Q: We have over 200 initiatives, of which 20 are large initiatives. We cannot afford to do business cases for all of these. How do we measure benefits realization if we don't have business cases for all initiatives?
A: Benefits realization management is the process whereby you identify, define, plan, track, and realize benefits. Most organizations do their identification and definition of the benefits they hope to achieve in the business case. However, it doesn’t have to be, as long as somewhere … somehow … you identify and define the benefits you hope to achieve, and then track them through the lifecycle until you achieve them.
So for your 20 large initiatives, I have to assume that you are doing these initiatives for a perceived value you hope to achieve. Typically, the goal of a project falls into one of three buckets:
- Transform the business (Vision/Future)
- On the Business (Improvement/Performance)

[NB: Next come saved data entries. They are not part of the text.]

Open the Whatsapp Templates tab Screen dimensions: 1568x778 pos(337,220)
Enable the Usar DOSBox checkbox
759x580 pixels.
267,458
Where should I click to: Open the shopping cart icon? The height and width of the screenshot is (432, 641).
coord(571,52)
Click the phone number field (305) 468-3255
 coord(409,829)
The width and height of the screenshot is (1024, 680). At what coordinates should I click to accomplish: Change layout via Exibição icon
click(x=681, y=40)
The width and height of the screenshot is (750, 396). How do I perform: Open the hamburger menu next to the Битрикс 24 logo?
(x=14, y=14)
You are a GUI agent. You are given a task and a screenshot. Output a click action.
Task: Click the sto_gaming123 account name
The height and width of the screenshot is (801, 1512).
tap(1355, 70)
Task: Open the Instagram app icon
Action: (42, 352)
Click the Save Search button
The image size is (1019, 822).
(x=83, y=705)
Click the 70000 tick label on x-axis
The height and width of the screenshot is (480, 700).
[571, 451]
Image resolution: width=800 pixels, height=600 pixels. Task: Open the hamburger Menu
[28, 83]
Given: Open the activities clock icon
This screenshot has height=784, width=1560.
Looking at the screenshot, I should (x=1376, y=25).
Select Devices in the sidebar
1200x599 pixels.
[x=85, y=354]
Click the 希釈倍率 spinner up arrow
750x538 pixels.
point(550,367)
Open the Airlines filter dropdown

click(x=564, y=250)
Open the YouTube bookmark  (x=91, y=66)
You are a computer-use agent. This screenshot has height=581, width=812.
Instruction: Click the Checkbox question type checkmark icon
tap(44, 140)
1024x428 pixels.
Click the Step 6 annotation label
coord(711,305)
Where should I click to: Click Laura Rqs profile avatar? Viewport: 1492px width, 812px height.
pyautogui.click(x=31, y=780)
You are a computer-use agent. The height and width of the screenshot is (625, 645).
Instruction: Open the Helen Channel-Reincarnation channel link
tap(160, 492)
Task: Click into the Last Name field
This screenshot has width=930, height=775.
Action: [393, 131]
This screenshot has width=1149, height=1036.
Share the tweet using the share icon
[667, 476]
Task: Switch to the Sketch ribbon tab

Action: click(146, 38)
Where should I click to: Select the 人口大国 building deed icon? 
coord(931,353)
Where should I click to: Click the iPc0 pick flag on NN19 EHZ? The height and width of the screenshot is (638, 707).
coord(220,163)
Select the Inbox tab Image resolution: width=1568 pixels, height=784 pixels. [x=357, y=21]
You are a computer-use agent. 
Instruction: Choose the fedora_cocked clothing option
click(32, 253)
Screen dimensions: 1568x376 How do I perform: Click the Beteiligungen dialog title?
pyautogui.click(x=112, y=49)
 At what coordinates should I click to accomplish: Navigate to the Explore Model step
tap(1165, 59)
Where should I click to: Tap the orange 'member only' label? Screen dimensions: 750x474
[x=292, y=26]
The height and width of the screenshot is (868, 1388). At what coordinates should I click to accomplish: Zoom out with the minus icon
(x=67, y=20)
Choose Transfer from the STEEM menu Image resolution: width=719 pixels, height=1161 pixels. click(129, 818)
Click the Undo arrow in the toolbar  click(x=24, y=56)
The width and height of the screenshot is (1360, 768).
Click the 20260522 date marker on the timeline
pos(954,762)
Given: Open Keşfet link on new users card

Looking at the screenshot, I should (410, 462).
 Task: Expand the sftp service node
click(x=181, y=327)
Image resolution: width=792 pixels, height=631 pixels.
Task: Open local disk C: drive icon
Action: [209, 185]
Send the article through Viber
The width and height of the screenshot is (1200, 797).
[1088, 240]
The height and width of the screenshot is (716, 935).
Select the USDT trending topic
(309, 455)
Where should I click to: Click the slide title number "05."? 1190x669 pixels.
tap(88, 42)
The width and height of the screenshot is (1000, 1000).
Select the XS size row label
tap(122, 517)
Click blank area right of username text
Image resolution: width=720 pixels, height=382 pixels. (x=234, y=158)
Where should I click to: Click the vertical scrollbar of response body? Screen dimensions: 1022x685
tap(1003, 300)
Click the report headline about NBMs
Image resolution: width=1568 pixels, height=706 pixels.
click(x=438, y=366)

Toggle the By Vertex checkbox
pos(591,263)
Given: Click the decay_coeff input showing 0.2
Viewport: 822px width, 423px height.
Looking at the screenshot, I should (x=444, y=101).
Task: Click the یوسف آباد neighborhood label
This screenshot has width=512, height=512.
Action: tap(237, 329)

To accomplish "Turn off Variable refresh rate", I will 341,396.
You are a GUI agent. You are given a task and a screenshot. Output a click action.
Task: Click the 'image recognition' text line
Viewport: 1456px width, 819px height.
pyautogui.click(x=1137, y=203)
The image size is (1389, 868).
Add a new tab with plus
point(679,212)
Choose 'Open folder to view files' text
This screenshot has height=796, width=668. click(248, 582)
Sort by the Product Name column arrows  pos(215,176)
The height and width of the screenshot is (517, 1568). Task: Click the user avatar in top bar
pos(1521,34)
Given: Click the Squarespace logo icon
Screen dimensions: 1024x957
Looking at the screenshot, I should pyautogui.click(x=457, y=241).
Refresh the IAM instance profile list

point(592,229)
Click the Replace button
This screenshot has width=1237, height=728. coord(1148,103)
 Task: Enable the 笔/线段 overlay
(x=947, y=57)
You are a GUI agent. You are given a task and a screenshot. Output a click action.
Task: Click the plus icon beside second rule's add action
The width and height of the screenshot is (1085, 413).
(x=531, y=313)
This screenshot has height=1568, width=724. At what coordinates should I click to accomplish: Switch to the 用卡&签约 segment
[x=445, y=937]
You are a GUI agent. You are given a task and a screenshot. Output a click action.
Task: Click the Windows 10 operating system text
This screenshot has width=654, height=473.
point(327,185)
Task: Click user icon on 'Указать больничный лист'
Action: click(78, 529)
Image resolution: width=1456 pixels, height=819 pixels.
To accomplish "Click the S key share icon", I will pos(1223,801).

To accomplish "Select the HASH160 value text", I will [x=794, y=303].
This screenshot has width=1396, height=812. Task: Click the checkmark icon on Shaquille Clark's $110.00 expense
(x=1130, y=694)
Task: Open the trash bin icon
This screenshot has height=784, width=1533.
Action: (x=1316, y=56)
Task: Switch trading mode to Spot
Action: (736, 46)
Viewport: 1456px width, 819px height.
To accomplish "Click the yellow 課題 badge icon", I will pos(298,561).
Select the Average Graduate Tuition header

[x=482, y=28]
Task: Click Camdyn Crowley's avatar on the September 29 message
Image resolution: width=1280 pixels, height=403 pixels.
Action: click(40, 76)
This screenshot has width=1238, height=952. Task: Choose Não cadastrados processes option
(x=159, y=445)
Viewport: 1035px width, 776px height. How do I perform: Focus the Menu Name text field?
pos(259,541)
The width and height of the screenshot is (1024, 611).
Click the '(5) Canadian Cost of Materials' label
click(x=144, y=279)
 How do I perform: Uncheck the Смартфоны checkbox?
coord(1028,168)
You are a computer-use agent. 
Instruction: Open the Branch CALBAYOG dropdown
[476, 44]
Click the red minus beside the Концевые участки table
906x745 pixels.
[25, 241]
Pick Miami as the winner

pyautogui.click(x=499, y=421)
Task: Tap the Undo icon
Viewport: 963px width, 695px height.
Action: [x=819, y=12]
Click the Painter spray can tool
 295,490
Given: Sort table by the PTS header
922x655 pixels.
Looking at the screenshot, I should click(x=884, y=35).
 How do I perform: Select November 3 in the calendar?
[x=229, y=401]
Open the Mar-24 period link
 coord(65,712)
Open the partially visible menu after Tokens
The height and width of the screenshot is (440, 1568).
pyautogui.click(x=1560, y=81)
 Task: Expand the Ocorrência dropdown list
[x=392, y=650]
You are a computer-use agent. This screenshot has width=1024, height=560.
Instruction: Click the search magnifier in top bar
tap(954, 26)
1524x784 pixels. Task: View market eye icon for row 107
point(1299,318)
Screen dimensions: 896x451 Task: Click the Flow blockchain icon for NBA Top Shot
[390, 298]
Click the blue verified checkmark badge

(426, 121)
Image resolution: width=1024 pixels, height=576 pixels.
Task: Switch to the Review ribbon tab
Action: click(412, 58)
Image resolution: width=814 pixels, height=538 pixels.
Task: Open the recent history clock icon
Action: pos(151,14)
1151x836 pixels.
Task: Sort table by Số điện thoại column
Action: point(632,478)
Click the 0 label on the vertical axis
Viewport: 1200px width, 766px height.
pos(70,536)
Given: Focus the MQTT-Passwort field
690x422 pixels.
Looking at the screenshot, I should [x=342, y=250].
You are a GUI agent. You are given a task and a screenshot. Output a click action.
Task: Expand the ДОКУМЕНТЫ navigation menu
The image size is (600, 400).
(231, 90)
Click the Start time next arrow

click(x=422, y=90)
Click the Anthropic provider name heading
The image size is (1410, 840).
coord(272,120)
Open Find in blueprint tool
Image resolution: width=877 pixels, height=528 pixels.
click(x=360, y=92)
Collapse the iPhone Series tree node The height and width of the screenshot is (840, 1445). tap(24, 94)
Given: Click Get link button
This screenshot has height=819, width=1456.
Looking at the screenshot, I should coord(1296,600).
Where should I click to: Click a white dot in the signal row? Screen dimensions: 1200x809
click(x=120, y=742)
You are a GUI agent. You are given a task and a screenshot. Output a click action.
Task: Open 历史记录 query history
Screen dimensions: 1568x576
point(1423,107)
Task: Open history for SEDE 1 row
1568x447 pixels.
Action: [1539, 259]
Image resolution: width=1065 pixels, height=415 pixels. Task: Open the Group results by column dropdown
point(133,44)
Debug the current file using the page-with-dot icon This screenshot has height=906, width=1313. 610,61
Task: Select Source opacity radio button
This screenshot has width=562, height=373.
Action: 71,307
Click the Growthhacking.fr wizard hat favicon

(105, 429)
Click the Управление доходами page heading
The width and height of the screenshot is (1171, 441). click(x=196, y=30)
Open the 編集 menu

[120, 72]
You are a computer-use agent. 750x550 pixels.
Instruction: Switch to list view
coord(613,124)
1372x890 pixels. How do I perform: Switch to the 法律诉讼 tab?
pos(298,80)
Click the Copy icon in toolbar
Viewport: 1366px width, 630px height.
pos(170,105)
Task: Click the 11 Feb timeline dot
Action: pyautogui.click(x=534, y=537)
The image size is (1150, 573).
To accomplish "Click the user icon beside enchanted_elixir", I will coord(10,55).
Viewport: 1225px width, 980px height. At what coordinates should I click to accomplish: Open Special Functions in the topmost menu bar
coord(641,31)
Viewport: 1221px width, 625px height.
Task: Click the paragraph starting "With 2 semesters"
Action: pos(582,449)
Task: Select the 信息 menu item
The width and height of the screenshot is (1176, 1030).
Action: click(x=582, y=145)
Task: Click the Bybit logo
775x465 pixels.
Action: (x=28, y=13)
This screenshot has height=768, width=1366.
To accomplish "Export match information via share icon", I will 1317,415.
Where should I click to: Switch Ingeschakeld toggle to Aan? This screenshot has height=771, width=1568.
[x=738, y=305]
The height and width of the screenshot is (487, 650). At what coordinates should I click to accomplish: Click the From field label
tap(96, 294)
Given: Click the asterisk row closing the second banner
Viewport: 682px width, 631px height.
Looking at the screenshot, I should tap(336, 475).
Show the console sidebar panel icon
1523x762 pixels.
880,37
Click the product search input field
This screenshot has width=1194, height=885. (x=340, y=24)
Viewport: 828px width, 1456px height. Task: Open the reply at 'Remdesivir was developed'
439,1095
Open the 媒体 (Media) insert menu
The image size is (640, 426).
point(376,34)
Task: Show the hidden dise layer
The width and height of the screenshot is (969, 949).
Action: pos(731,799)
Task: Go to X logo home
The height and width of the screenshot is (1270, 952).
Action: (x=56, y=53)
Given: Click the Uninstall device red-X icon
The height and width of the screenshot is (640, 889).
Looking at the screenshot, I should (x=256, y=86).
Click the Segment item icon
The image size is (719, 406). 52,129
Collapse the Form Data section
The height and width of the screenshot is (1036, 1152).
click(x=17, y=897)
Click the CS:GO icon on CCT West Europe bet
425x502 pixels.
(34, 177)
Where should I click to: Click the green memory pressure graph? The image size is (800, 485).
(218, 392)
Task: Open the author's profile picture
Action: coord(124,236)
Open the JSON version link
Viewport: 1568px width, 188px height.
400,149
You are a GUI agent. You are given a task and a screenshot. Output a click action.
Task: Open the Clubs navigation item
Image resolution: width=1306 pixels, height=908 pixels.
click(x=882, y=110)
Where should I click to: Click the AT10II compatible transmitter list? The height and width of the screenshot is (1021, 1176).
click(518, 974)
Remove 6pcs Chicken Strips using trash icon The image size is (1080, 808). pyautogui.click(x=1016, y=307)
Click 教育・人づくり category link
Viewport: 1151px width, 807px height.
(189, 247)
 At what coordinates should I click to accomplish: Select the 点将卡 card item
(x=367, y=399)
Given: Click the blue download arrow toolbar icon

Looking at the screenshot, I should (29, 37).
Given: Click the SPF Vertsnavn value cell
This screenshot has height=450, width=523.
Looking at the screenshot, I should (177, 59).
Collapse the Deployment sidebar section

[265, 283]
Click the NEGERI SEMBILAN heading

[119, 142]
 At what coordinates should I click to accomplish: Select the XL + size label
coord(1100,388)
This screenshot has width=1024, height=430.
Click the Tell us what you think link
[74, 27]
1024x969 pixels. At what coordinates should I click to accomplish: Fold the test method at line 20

- In the Business (Revenue)
Regardless of which bucket these initiatives fall into, you need to know beforehand what success looks like for each one of them. “Success” should be measurable and you should plan how you will measure and track the results to determine if you have realized the benefits you were after.
As noted in our white paper, Optimize Strategy Execution by Planning-In Benefits Realization, we point out on pages 5 and 6 the Challenges of Benefits Realization: getting the right people in the room to support this new cultural change; performance measurement; and approaching benefits realization as a cultural change.
If you have neither the time nor the resources to implement a structured measurement program, you can keep it simple, and produce relatively accurate results. Use quantitative measures of where you currently are that you can defend (for instance, “30% of our projects are coming in late”). This determines your baseline. Then you want to have an idea of where you want to be after the completion of the initiative. (Let’s say the initiative is to implement a consistent project management methodology.) We want only 2% of projects coming in late. Our goal is to measure a 28% improvement over time. If you achieve that, you turn the results into dollars to tell the general impact of savings by being on time.
All without a business case! However, if you want to do this right, especially on critical initiatives, I can’t stress enough to think the project through using a business case to document your expectations, costs, resources, risks, and benefits. Good luck!